Closing Cafe Spice with “nothing to show for it” was unacceptable, both for the Todiwalas and their staff. Some have worked with Todiwala since he arrived from India in 1991 and, likely “would not be given jobs anywhere else at their age. How can I let people down in their 50s, 60s, who have given us their best years? We just couldn’t.”
Determined to relocate, the Todiwalas borrowed against their family home to sustain the business, while, in winter 2020, a Friends of Cafe Spice Namaste appeal raised £55,000 among regulars to help with relocation costs. “It brought us to tears, still does,” says Todiwala.
In January 2022, a year after closing in central London, Cafe Spice relaunched at Royal Albert Wharf in Docklands.

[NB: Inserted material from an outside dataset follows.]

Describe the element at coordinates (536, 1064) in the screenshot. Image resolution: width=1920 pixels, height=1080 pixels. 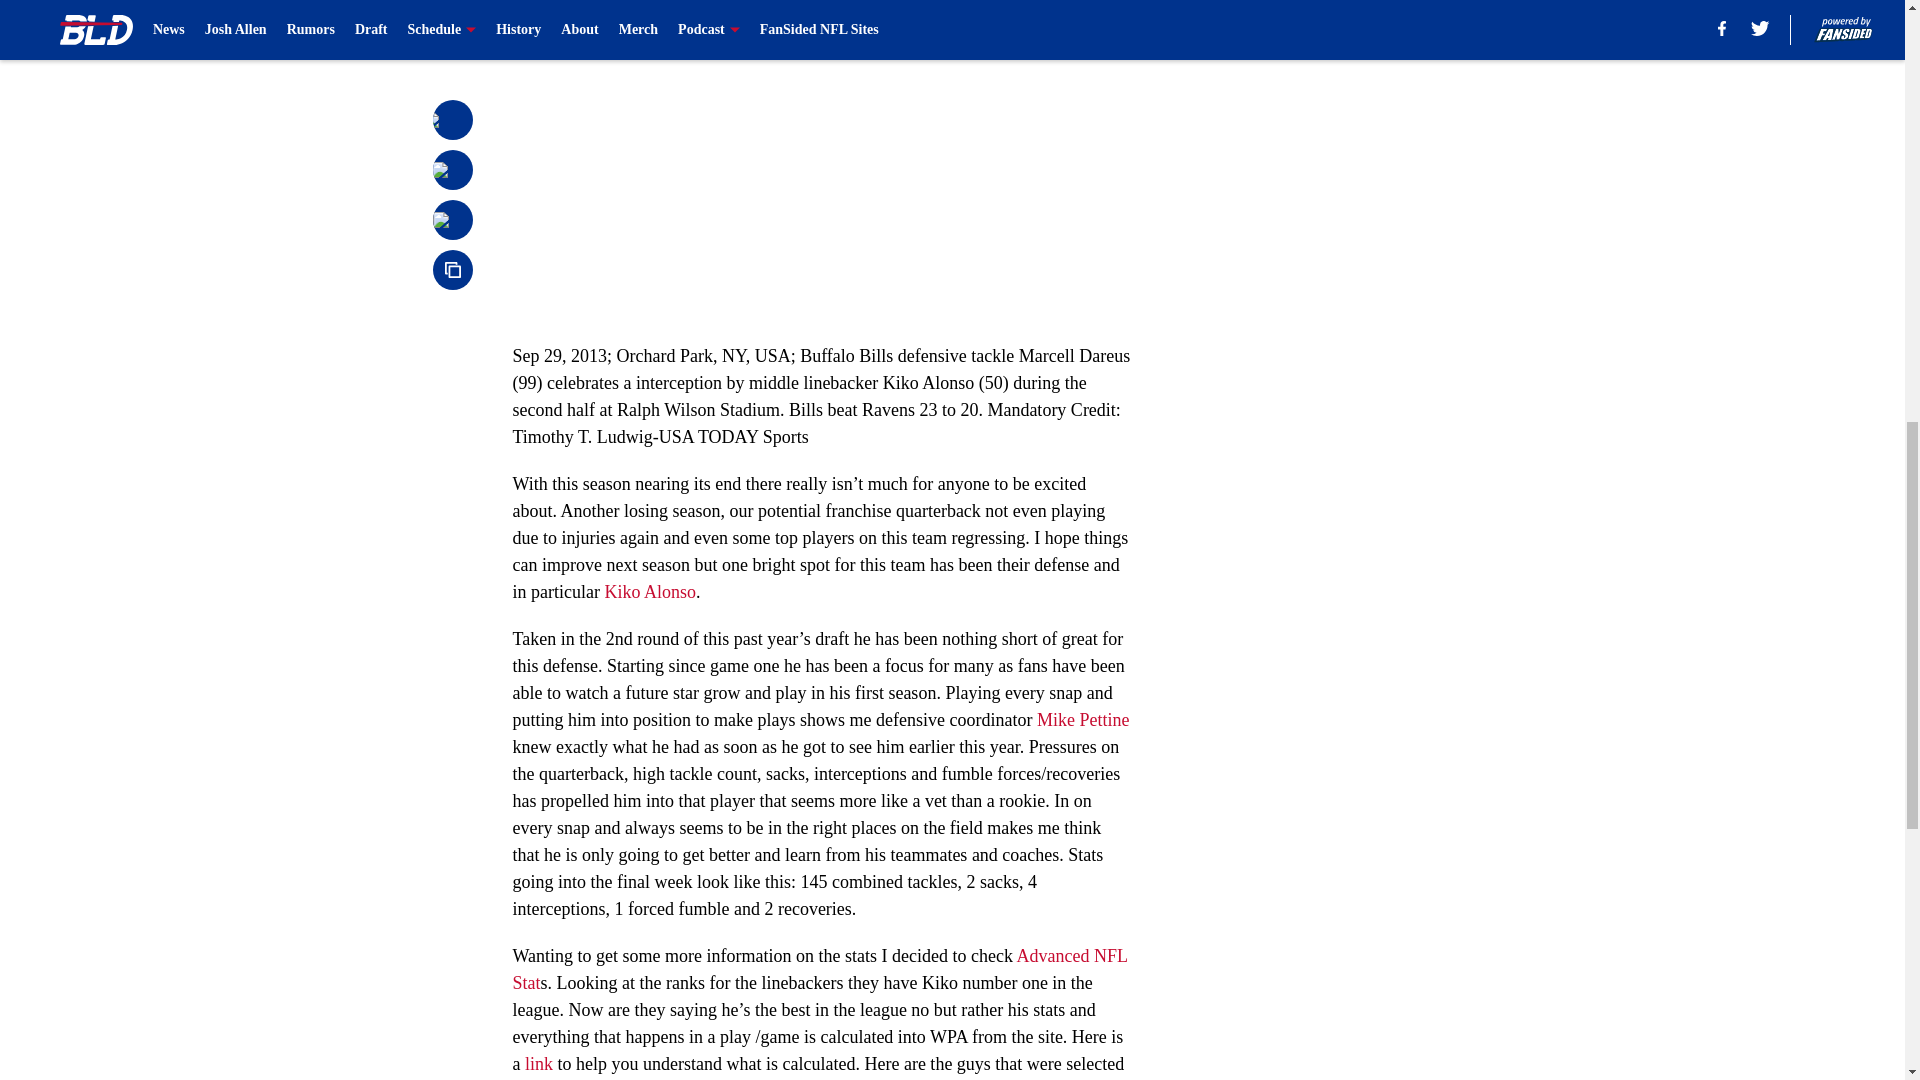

The move has been re-energising, says Todiwala, who is now smoking whole ducks on the terrace and hosting cookery classes in a mezzanine kitchen. The menu has also been redesigned around small and sharing plates, incorporating Cafe Spice classics such as Todiwala’s lamb dhaansaak or Goan prawn curry. Of the new site’s possibilities, he says: “I’m like a child given a new toy. Where I should cut back, I’m adding. I get excited.”
He has always been like this. Busy. Fizzing with ideas. As a hospitality student in Mumbai, Todiwala’s side hustle was baking cakes and making fortified wines for Christian weddings, and that “madness” – constantly trying new things – persists. Pervin, 59, is similar, says Todiwala. “It’s strange,” he muses. They regularly talk about taking it easier, but “she’s in the thick of it and there isn’t a time where her enthusiasm isn’t also bubbling – though she’s exhausted, at times”.
Todiwala is up at 6am, answering emails, and “daily, give or take” is first in at the prep kitchen to begin 10 hours of cooking for catering projects; retail website, Mr Todiwala’s At Home, and his restaurants, which include Mr Todiwala’s Kitchen by Heathrow Airport and the Portuguese-Goan Petiscos, in Essex. Later, he moves on to “four hours of other things”, often dinner service at Cafe Spice. “When it’s busy, Mr Todiwala can become the commis.”
There is, says Todiwala, no secret to how he handles these 14-hour days: “I keep going. I don’t know. These days, I feel I should sleep more. Literally, I sleep maybe four hours. You just get on with it.”
That resolute drive has been central in Todiwala’s career. When he joined Taj Hotels as a trainee, his parents were mocked by those who saw kitchen work as too menial for a man from the high-achieving Parsi-Zoroastrian community. Certain relatives would not invite Todiwala to parties, because they “didn’t want to introduce me as a cook”.
In 2013, the Todiwalas launched Zest Quest Asia, a competition for catering students that continues their lobbying for greater focus on Asian cooking in colleges. “I’m Indian,” says Todiwala. “My team is from Asia. I don’t get a young white man wanting to work in my kitchen. I want a British-born student to say, ‘I want to master that cuisine.’”
Todiwala dismisses retirement: “The boredom would kill me.” But he is not a machine. He would love to cultivate some consultancy work, write more (“I’ve recipes all over”) and “slowly veer to the side. Let the team run the business. Pull back, travel, have fun.”
If that is currently impossible, Todiwala is not bitter. If you dwell on negatives, “life is not worth living. It’s no fun. I never look back. We keep looking forward.”